# What to work on
Copy out the lines of the material word for word, starting at the line containing "Open the Sender's Name info icon" and ending at the line containing "Looking at the screenshot, I should (156, 146).", both included.

# Extracted entries
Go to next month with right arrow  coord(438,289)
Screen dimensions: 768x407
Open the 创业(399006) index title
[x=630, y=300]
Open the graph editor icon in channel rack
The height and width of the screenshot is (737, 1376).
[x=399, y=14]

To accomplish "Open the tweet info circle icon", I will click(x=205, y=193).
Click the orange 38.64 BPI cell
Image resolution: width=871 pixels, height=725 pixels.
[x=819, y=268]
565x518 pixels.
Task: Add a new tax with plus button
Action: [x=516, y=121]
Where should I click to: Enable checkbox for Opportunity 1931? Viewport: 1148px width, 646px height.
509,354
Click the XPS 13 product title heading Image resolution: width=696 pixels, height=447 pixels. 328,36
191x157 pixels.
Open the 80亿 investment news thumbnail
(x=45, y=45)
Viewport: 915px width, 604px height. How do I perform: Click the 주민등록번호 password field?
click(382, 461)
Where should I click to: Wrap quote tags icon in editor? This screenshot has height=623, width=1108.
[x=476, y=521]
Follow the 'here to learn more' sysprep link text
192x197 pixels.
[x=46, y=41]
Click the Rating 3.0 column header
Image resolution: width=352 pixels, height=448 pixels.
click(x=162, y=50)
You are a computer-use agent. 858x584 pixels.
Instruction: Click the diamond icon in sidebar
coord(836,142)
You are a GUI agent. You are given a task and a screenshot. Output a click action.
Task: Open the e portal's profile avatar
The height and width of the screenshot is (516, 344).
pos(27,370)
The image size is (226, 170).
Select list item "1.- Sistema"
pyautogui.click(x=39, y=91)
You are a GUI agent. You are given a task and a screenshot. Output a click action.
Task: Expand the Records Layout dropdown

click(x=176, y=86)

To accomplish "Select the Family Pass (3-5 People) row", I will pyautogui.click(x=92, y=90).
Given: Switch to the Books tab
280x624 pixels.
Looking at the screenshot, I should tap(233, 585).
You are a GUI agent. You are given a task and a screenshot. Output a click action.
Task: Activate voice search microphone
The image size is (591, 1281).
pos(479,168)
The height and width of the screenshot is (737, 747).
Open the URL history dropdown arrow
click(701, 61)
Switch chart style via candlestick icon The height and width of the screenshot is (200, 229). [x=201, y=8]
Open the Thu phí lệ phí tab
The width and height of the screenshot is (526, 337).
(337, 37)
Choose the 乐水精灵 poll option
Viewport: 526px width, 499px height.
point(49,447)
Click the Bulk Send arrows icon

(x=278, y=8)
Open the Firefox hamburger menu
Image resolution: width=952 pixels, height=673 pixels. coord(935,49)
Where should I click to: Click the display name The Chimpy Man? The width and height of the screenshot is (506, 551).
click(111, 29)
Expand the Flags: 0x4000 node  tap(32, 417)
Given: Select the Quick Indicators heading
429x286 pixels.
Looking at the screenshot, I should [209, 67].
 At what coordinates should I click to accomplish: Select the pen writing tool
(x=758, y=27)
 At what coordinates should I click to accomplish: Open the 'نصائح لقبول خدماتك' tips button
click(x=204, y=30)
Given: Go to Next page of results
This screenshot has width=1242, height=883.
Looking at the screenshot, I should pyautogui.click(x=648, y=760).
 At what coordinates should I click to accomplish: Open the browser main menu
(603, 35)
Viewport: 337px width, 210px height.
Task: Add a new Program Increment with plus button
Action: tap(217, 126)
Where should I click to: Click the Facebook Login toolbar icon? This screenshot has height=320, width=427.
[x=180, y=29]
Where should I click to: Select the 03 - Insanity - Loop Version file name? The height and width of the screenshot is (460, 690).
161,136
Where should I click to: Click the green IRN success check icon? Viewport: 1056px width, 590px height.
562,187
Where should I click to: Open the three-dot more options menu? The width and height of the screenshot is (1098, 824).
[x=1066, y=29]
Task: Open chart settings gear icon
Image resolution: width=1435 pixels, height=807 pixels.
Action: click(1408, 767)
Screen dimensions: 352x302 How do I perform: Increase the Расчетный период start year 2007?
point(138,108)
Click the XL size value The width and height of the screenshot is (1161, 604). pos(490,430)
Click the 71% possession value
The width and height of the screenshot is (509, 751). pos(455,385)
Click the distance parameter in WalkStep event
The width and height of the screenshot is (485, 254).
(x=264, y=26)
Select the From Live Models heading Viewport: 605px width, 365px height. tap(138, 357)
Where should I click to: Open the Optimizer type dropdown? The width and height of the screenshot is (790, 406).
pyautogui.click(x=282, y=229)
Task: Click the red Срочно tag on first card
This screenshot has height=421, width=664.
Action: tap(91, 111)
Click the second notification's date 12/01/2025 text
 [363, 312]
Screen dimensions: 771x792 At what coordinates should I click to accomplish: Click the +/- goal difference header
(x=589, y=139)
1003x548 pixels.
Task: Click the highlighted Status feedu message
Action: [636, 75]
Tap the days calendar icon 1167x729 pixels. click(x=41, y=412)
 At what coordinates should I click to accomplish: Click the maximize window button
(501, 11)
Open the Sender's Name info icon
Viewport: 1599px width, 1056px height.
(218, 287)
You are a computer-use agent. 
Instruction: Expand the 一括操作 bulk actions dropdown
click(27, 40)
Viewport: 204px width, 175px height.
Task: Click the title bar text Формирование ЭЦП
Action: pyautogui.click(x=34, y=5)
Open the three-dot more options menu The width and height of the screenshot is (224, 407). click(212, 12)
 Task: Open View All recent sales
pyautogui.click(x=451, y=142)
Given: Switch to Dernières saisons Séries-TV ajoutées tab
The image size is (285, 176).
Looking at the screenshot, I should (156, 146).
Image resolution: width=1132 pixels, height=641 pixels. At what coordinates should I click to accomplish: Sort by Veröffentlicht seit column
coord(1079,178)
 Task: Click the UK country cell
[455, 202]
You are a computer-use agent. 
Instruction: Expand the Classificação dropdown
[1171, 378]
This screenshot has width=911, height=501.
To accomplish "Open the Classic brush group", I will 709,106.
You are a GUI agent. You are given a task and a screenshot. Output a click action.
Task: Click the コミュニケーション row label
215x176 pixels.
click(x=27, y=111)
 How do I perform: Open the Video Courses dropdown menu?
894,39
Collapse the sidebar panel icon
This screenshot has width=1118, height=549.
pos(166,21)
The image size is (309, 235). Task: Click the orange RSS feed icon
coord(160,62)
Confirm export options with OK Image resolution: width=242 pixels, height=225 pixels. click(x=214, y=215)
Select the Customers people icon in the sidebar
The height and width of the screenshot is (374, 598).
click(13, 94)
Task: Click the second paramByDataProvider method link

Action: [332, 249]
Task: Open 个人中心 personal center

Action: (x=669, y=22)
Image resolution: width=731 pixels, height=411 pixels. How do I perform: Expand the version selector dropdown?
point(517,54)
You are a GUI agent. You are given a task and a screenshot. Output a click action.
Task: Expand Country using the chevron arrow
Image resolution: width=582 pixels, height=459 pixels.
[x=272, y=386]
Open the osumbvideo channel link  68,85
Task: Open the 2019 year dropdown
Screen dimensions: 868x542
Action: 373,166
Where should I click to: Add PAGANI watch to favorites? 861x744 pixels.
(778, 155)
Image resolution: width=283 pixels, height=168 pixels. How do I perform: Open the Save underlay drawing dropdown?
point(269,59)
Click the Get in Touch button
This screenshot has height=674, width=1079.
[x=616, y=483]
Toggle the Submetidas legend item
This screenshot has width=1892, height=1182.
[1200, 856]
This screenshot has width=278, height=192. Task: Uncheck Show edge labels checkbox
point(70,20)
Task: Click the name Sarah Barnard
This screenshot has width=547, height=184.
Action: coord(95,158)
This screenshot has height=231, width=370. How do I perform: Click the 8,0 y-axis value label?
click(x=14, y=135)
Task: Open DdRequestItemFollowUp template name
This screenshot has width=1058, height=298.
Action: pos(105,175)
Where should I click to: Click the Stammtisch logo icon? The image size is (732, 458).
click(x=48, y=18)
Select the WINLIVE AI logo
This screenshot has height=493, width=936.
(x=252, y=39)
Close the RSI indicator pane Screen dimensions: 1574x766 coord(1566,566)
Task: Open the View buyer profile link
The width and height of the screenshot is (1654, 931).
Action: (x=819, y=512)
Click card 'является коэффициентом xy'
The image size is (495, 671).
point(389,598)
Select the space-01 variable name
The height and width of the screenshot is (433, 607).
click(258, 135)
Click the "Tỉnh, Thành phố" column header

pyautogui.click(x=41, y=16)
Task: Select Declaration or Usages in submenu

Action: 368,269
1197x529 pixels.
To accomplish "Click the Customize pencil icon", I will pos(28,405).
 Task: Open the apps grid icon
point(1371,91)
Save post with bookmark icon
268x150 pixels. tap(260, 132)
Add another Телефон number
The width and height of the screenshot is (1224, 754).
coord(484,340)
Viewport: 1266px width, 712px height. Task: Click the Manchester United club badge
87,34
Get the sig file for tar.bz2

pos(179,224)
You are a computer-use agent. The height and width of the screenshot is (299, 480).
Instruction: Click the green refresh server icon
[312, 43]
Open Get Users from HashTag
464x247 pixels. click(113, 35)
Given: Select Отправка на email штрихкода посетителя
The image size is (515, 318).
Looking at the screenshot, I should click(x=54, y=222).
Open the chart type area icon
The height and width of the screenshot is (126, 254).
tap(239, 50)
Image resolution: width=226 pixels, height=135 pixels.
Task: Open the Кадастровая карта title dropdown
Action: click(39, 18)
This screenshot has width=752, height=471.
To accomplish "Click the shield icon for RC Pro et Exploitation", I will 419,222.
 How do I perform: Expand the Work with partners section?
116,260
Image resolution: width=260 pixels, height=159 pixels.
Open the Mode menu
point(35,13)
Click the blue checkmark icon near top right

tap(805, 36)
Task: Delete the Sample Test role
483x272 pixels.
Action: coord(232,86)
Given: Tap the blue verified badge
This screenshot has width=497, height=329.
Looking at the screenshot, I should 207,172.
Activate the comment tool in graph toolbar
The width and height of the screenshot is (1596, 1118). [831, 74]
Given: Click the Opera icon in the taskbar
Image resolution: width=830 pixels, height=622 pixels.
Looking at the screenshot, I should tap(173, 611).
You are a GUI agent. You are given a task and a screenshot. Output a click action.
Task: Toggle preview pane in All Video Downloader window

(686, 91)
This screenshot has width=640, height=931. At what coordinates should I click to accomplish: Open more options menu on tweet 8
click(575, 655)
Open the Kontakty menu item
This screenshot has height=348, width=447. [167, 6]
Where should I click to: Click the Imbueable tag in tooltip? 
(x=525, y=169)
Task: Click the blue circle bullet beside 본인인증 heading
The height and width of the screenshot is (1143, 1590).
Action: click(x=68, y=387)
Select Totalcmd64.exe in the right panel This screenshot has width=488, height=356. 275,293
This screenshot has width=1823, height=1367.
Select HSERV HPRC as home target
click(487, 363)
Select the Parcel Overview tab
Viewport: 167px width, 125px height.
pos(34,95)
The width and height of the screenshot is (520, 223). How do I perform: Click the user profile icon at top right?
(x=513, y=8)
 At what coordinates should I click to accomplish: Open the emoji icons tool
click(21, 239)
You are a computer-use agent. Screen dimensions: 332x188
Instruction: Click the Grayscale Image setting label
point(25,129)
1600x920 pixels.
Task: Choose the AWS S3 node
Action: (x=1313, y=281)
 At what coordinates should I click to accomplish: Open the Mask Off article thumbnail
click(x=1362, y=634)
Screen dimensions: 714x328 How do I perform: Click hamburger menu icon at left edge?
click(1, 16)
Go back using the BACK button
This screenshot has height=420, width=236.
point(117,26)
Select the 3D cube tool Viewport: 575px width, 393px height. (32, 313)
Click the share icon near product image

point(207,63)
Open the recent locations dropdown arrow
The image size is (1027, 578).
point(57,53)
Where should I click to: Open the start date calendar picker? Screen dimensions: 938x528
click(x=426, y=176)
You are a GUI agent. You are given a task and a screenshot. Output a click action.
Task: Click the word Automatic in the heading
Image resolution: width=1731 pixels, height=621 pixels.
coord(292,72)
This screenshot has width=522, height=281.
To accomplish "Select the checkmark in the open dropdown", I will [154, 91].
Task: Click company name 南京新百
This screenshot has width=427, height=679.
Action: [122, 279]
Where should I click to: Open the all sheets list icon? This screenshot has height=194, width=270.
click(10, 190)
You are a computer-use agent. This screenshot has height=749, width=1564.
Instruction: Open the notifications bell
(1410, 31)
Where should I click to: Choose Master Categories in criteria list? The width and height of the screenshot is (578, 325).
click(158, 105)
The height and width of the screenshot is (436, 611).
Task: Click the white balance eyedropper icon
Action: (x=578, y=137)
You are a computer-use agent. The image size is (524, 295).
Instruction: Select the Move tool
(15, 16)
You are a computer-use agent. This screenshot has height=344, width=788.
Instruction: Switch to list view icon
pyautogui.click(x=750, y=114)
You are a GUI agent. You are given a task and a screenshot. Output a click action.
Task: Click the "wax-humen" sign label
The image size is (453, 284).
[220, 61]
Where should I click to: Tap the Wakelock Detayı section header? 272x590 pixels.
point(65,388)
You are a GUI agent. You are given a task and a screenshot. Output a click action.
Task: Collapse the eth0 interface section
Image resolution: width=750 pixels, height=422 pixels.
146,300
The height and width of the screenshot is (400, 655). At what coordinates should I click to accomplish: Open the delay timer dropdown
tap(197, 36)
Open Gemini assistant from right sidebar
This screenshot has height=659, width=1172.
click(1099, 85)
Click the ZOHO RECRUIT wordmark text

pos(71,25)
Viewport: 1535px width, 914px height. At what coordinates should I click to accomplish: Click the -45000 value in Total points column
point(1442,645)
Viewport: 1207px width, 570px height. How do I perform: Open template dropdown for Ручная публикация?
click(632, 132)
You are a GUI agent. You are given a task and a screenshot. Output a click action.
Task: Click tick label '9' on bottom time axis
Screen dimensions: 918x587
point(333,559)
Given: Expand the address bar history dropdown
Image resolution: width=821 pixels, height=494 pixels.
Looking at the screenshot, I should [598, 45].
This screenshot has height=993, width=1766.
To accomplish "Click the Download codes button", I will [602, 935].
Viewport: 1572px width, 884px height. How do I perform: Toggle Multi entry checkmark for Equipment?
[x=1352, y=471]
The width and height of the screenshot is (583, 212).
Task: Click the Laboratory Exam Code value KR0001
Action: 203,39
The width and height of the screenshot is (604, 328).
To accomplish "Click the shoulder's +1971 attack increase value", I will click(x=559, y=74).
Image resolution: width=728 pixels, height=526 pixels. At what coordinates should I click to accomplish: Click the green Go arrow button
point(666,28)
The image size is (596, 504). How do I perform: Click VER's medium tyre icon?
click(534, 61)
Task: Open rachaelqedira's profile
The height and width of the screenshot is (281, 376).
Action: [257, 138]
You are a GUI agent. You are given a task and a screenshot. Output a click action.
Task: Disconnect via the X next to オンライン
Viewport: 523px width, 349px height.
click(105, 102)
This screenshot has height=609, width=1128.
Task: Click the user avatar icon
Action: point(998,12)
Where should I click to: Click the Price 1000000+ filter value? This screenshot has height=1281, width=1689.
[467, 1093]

# Answer to this problem
Open the Sender's Name info icon
Viewport: 1599px width, 1056px height.
(218, 287)
You are a computer-use agent. 
Instruction: Expand the 一括操作 bulk actions dropdown
click(27, 40)
Viewport: 204px width, 175px height.
Task: Click the title bar text Формирование ЭЦП
Action: pyautogui.click(x=34, y=5)
Open the three-dot more options menu The width and height of the screenshot is (224, 407). click(212, 12)
 Task: Open View All recent sales
pyautogui.click(x=451, y=142)
Given: Switch to Dernières saisons Séries-TV ajoutées tab
The image size is (285, 176).
Looking at the screenshot, I should (156, 146).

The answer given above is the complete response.